Mr. Walker, an idiosyncratic, left his mark on a company that was far from entrepreneurial. A 1992 article in the New York Times described Walker's Autodesk as a “counterculture senior programmer who brought his dog to work and tried to reach consensus on strategy through endless memos sent by e-mail.” “Group.” (At that time, email was still a novelty in the business world.)
That same year, the Wall Street Journal published a rare interview with Autodesk's “founding genius.” The resulting article noted his habits, including the fact that he did not allow the company to distribute his photos in any way. The reporter noted that his attitude was abrasive during the interview, and insisted that the interview be conducted in front of a video camera, discussing each question and copyrighting the conversation.
At that point, Mr. Walker was no longer running the company. Having led the business from a plucky start-up to a Silicon Valley powerhouse, he grew tired of his day-to-day management and resigned as chief executive in 1986, the year after the company went public. He moved to Switzerland in 1991 and continued to work as a programmer in the company's advanced research and development department until 1994.

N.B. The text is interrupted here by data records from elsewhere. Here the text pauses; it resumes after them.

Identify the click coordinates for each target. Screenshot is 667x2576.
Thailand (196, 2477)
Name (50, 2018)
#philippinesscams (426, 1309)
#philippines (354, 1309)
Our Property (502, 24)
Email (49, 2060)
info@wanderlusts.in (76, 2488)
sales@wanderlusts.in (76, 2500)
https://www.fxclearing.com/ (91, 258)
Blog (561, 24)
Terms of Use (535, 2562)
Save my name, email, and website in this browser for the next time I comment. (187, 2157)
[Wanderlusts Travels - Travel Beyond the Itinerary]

In addition to his wife, he is survived by his brother, Bill Walker;
Outside of the company, in addition to contributing original science fiction novels, recipes with names like “Hackeroni and Cheese,” and a book called “The Hacker's Diet: How to Lose,” Walker writes about all things tech-related for Formilab. I am creating a large number of articles. Weight and hair loss due to stress and malnutrition. ”
He showed little nostalgia when it came to life in the upper echelons of the technology industry.
“In 1977, this business fun,” Walker has written a book-length history of Autodesk and published it on his website. “Both the seller and the buyer were skilled technicians like us, and everyone spoke the same language and knew what was going on.”
“Today, the microcomputer industry is run by middle management types who know far more about income statements than RAM organizations,” he added.